3 questions test this
- Your company is migrating from an on-premises Oracle data warehouse to BigQuery. The existing system uses complex ETL pipelines that load…
- Your analytics team is migrating ETL pipelines from an on-premises data warehouse to BigQuery. The existing pipelines use stored procedures…
- Your organization is migrating ETL pipelines from an on-premises Oracle data warehouse to BigQuery. The existing ETL jobs perform complex…

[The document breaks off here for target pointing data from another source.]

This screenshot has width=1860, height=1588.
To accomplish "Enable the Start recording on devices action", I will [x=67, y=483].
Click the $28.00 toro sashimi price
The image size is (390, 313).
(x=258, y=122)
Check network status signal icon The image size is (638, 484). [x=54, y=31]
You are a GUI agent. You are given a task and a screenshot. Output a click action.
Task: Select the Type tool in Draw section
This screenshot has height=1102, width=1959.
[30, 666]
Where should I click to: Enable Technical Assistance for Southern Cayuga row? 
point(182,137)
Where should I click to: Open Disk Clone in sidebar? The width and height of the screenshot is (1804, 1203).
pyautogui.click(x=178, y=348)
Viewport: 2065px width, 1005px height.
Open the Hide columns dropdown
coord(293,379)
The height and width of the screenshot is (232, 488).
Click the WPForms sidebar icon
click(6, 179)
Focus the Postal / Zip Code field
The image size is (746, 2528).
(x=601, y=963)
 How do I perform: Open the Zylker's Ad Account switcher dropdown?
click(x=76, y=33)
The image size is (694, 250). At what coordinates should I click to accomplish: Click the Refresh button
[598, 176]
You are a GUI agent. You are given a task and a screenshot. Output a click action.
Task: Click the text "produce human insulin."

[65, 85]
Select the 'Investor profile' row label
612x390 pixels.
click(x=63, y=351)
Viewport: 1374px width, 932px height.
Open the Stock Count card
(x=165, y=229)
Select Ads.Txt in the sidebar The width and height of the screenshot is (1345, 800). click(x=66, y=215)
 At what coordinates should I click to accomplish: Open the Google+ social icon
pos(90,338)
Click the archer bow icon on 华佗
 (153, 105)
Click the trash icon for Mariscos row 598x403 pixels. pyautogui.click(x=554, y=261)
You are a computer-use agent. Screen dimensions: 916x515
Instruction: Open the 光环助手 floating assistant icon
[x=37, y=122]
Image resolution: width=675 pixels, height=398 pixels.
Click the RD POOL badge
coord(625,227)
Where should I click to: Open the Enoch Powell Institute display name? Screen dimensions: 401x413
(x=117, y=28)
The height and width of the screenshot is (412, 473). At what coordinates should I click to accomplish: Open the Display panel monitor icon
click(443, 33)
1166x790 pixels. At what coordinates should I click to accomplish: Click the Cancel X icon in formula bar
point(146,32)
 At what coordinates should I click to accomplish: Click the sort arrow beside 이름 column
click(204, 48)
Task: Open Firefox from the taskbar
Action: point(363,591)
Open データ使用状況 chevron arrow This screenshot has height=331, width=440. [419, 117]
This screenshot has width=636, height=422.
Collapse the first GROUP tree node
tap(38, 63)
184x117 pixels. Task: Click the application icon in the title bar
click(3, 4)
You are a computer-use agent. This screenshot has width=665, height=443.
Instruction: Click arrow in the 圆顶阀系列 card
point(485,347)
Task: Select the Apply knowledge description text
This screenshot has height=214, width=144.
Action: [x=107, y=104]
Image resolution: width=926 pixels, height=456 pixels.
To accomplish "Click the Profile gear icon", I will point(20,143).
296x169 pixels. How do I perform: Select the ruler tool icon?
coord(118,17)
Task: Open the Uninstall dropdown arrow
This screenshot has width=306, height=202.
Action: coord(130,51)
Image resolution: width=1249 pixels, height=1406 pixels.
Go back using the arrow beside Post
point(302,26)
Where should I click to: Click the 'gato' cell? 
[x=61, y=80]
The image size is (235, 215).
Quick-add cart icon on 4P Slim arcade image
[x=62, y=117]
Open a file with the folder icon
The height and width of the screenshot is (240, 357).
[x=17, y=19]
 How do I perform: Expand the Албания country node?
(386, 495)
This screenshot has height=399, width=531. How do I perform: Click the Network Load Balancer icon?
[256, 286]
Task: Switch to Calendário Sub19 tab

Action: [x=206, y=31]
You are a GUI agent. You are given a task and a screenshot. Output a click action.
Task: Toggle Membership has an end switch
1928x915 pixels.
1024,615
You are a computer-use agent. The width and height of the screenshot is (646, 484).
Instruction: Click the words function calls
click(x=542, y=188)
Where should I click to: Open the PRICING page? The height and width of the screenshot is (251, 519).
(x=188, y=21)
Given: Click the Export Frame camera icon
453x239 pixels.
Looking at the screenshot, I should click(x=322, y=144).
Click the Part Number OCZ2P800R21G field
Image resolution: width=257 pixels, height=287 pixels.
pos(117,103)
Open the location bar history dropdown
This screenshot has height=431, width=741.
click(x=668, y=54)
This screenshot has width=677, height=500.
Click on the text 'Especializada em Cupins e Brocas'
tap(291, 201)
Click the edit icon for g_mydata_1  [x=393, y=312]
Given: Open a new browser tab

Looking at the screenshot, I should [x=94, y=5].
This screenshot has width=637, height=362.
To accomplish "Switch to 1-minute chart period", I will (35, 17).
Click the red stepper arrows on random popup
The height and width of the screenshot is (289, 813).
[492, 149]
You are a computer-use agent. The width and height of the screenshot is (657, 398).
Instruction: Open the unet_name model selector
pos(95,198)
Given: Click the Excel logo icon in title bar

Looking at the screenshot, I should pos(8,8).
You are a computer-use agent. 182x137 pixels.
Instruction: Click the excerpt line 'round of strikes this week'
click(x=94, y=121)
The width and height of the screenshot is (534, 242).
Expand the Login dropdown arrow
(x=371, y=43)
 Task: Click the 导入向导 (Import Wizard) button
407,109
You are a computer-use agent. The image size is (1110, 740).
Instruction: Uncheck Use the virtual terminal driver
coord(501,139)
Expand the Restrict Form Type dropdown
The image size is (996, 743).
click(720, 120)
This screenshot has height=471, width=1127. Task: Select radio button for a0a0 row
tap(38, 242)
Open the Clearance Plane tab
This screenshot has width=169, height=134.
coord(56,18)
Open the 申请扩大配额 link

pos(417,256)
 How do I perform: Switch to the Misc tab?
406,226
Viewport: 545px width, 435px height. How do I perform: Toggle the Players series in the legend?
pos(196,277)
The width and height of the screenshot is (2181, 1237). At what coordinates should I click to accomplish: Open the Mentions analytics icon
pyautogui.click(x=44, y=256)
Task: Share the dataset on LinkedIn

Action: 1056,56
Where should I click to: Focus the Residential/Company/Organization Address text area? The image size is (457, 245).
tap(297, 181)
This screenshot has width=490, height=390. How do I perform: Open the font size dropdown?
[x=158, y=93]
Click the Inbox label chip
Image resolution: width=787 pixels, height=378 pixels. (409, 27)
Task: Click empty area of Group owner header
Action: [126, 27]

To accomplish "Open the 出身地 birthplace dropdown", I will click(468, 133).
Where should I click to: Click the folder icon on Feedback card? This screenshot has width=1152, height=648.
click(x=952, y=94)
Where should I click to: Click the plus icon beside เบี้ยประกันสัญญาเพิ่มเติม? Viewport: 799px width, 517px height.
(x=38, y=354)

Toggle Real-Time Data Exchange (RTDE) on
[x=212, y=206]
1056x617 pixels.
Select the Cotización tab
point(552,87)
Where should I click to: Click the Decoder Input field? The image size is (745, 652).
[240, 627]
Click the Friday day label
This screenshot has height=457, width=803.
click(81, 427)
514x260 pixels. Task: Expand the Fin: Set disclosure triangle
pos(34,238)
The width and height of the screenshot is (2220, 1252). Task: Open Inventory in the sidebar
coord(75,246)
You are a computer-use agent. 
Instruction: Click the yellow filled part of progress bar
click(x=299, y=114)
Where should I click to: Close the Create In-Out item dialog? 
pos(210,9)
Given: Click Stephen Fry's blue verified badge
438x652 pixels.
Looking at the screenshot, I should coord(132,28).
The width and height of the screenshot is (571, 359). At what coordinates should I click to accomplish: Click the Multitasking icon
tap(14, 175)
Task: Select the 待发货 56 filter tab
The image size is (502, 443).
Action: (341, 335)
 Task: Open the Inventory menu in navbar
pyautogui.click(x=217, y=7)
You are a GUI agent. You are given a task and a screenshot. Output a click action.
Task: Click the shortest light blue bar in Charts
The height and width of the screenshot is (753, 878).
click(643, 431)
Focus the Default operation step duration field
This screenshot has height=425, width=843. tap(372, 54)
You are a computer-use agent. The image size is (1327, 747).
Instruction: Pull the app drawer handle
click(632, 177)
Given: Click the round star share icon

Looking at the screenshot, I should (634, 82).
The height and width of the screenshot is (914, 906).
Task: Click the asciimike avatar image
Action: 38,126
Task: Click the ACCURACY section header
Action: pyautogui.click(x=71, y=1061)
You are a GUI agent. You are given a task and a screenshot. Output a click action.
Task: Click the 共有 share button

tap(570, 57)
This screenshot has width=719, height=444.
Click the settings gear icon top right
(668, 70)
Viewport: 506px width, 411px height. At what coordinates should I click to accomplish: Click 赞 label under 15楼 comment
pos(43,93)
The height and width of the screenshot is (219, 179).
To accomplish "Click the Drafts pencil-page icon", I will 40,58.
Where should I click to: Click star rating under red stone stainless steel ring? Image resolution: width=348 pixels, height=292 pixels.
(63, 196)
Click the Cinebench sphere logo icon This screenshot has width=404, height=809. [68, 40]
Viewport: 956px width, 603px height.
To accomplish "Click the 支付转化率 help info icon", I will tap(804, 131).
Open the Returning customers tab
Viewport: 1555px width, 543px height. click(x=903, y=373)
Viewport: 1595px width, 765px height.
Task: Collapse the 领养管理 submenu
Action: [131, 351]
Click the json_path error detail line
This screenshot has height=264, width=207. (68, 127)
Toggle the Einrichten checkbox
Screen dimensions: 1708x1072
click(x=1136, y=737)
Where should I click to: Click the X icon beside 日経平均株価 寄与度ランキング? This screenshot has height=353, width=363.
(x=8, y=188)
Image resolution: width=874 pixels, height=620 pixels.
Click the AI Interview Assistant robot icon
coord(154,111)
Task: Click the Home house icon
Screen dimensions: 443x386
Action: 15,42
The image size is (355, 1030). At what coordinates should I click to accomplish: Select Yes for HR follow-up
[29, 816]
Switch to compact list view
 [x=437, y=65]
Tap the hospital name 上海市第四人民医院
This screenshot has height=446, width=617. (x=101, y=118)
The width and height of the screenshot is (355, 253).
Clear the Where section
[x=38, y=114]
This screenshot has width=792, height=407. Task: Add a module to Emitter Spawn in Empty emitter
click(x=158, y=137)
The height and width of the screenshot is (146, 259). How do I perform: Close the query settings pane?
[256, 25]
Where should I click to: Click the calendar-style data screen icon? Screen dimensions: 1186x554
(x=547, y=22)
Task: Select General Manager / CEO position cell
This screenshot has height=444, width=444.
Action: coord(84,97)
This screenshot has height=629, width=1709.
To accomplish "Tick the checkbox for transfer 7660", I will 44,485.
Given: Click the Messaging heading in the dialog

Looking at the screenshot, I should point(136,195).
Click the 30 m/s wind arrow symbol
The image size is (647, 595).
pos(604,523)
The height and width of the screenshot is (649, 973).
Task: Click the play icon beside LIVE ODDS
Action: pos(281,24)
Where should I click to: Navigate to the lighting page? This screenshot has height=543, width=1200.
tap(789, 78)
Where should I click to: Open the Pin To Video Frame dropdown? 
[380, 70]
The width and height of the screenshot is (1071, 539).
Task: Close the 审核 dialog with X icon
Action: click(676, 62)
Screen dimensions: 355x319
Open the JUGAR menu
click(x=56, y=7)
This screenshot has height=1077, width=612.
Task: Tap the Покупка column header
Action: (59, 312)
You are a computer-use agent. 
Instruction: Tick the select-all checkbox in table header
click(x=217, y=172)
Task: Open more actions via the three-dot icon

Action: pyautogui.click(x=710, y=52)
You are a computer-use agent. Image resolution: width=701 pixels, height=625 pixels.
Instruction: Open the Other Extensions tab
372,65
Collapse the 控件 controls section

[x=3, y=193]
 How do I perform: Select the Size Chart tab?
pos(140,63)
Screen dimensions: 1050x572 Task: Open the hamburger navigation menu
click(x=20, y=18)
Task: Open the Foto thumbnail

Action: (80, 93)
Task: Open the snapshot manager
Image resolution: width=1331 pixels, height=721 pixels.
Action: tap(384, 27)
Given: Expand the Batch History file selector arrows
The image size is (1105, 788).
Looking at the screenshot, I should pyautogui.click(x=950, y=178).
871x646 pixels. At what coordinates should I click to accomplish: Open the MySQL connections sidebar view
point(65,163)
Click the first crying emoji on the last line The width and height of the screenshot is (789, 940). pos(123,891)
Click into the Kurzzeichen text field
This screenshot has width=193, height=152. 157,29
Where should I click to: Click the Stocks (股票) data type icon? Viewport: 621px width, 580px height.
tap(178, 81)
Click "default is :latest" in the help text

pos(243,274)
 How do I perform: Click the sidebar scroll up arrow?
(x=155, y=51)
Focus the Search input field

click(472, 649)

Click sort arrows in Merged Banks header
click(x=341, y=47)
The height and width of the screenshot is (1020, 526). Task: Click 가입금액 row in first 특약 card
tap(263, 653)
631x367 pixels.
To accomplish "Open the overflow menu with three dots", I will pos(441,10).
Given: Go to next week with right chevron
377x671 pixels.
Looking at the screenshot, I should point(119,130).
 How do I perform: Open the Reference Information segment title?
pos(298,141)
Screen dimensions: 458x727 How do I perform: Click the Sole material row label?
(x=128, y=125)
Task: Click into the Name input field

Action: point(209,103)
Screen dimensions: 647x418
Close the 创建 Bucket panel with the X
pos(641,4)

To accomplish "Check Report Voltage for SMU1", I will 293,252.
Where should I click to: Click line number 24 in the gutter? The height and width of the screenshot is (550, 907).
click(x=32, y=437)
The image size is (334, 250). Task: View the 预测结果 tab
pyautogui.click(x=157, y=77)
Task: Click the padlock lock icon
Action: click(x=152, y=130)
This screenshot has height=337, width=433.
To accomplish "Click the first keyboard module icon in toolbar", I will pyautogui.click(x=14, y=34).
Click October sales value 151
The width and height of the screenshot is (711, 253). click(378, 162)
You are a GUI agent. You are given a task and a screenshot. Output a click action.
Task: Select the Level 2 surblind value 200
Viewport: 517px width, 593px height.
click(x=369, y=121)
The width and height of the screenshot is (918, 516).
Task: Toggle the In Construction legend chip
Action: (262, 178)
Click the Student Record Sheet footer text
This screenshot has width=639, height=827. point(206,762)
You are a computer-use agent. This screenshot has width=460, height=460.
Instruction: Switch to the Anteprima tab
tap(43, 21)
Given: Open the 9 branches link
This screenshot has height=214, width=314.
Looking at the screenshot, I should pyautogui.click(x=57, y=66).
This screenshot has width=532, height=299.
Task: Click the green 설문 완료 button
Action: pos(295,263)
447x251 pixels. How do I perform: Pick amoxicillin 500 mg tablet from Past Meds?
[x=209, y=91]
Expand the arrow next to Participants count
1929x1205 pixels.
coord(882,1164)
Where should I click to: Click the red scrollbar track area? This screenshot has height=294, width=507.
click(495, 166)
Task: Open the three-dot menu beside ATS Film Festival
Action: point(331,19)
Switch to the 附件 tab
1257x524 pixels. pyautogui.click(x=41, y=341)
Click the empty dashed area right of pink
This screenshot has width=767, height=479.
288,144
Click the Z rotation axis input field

- Dataform assertions are SQL data-quality tests that fail the run on bad rows
An assertion in Dataform is a data-quality test written as SQL that queries for rows violating a condition; if any violating rows return, the assertion fails. They check uniqueness, null values, or a custom condition, and because they are nodes in the same dependency DAG as the transforms, you can require a table's assertions to pass before downstream tables run, stopping corruption from propagating. Put the check in the pipeline so a bad batch fails closed rather than reaching consumers.
Trap Validating data only by inspecting the output dashboard afterward; that catches bad data after consumers have already read it, not before it lands.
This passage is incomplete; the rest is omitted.